La bataille des bulles : une nouvelle loi russe sur le champagne irrite les producteurs français

Refuser aux producteurs français le droit de monopole sur l’utilisation du mot « champagne » est « scandaleux ».

Les producteurs de champagne français sont farouchement jaloux de l’appellation d’origine contrôlée (AOC) qui est censée leur donner l’usage exclusif du mot « champagne ».

Ils sont donc plus qu’irrités par l’adoption par le gouvernement russe, la semaine dernière, d’une loi interdisant l’utilisation de la traduction russe – « Shampanskoye » – sur les bouteilles importées.

Les producteurs français pourront toujours utiliser le mot en français, mais devront également écrire « vin mousseux » en cyrillique au dos des bouteilles – une hérésie pour les marques qui affirment que rien sur Terre ne peut égaler leur pétillant distinctif.

Refuser aux Champenois le droit d’utiliser le nom « champagne » en cyrillique est scandaleux », a déclaré le Comité français du champagne dans un communiqué.

Bien que la Russie ne soit pas le plus grand marché du champagne au monde – elle se classe au 15e rang pour le nombre de bouteilles de champagne qu’elle importe – elle reste importante aux yeux des producteurs, car les Russes ont tendance à acheter des bouteilles coûteuses.
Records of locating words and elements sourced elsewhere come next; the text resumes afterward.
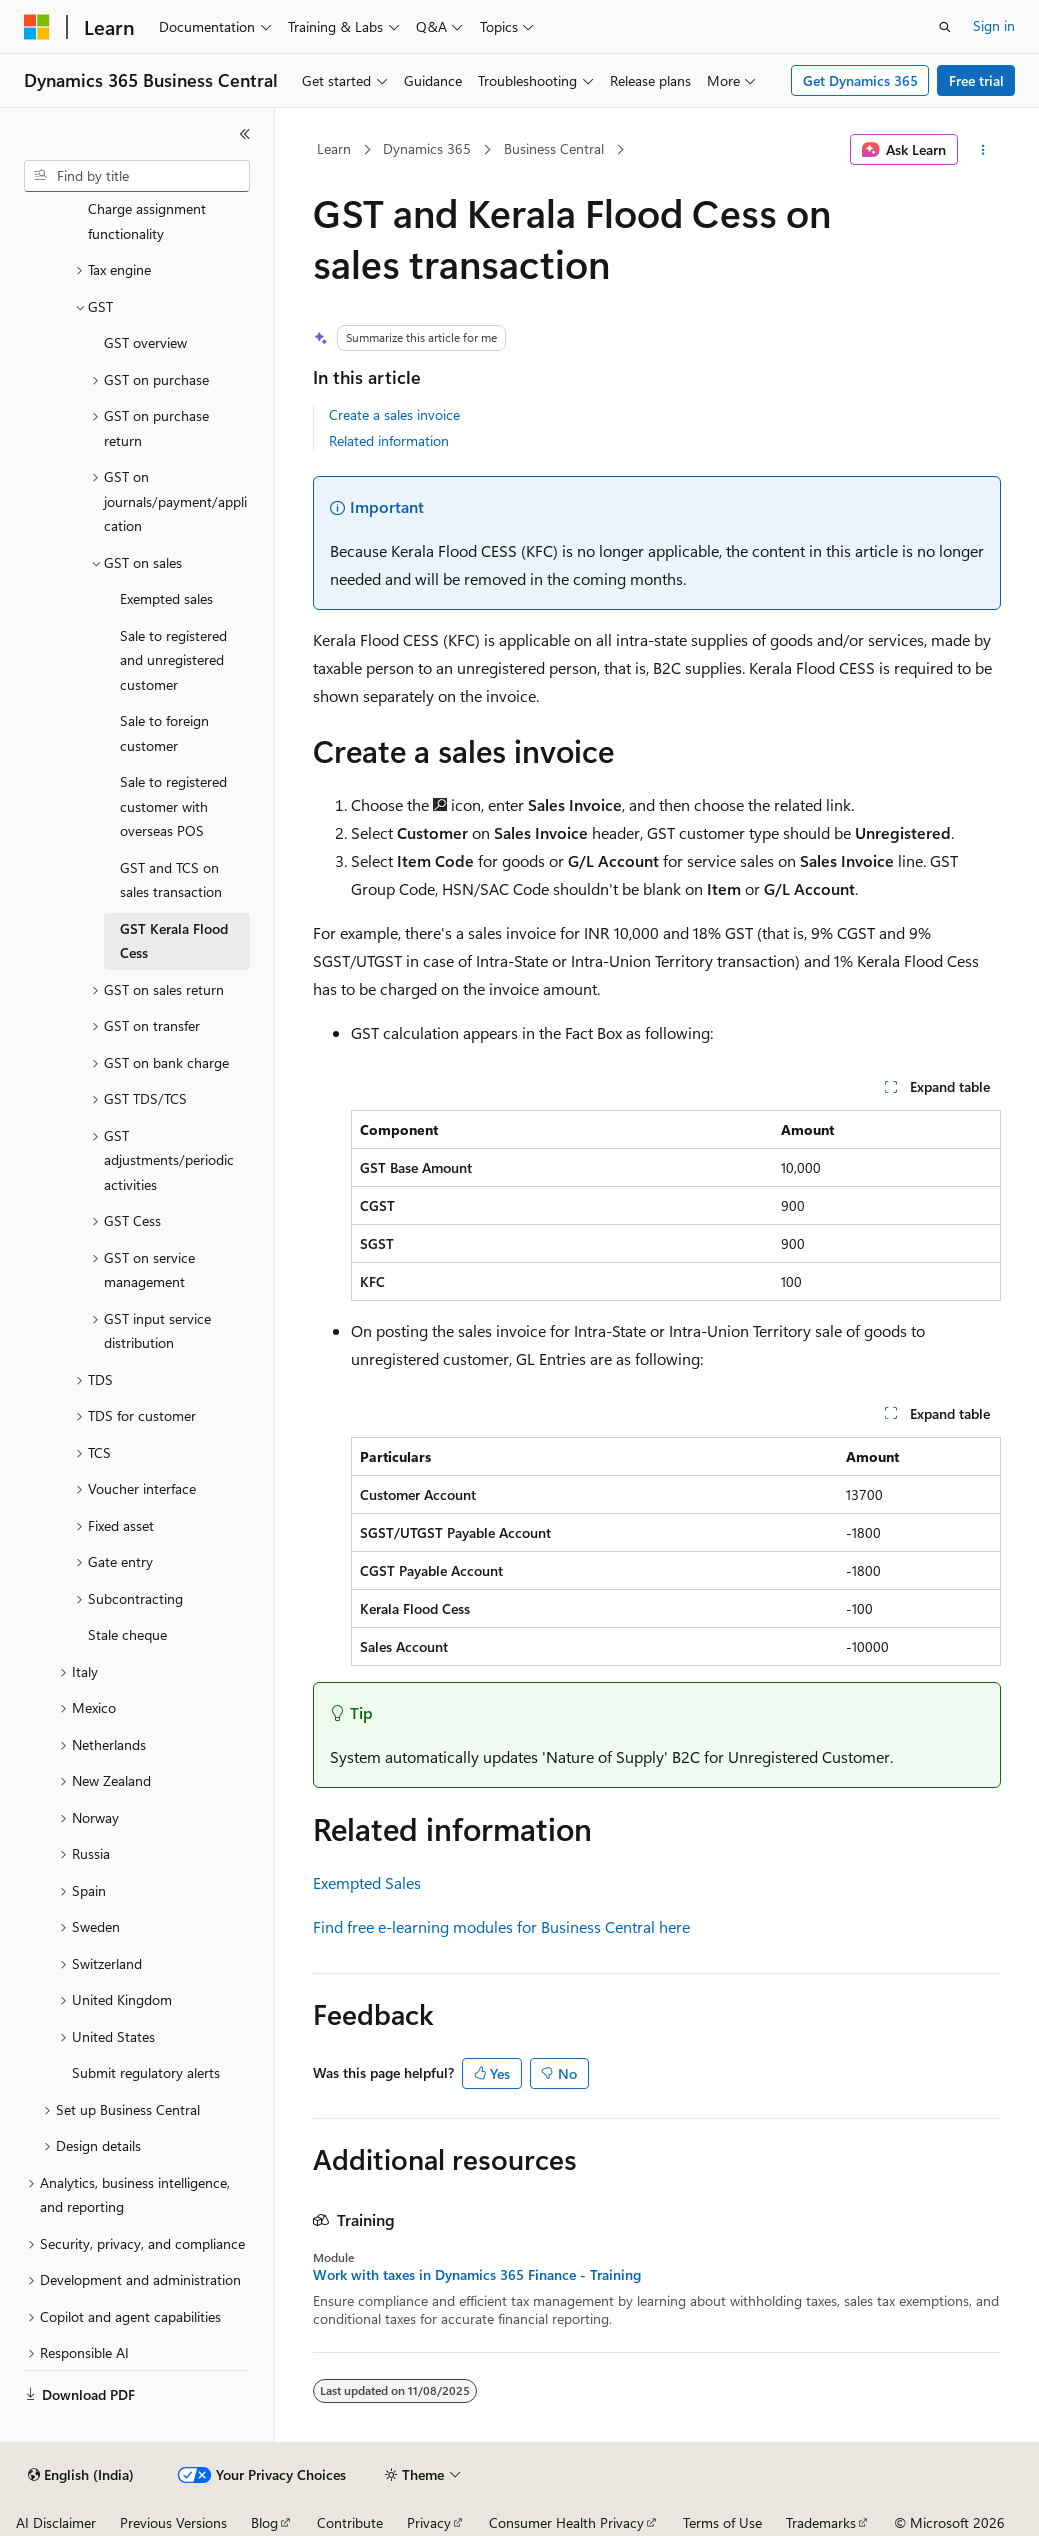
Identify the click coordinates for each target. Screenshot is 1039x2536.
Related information (389, 440)
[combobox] (137, 176)
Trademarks (821, 2522)
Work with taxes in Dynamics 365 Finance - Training (477, 2275)
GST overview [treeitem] (145, 342)
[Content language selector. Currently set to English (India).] (81, 2475)
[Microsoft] (37, 27)
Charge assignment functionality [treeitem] (147, 221)
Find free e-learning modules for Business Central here (501, 1926)
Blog (264, 2522)
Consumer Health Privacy (566, 2522)
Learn (334, 148)
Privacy (429, 2522)
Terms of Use (722, 2522)
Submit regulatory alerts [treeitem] (146, 2072)
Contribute (350, 2522)
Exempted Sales (367, 1882)
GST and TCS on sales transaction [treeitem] (171, 880)
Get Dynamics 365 (860, 80)
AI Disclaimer (56, 2522)
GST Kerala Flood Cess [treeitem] (174, 941)
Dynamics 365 (427, 148)
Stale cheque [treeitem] (127, 1634)
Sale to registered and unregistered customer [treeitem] (173, 660)
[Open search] (945, 27)
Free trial (976, 80)
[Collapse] (245, 134)
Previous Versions (173, 2522)
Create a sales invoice (394, 414)
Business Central (554, 148)
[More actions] (983, 150)
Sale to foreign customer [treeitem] (164, 733)
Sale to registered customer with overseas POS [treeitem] (173, 806)
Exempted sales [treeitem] (166, 598)
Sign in (994, 25)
La commission a également appelé les diplomates à faire pression pour un changement de la « loi inacceptable » et a demandé à ses membres de cesser toute expédition vers la Russie jusqu’à nouvel ordre.

Il n’a pas été précisé si leur appel serait pris en compte.

La marque de luxe Moet Hennessy, qui produit Dom Pérignon, a déjà déclaré dimanche qu’elle se conformerait à la loi russe et reprendrait les exportations de ses marques « dès que possible. »

La pratique des AOC est inscrite dans l’accord de Lisbonne, une norme commerciale dont la Russie n’est pas membre.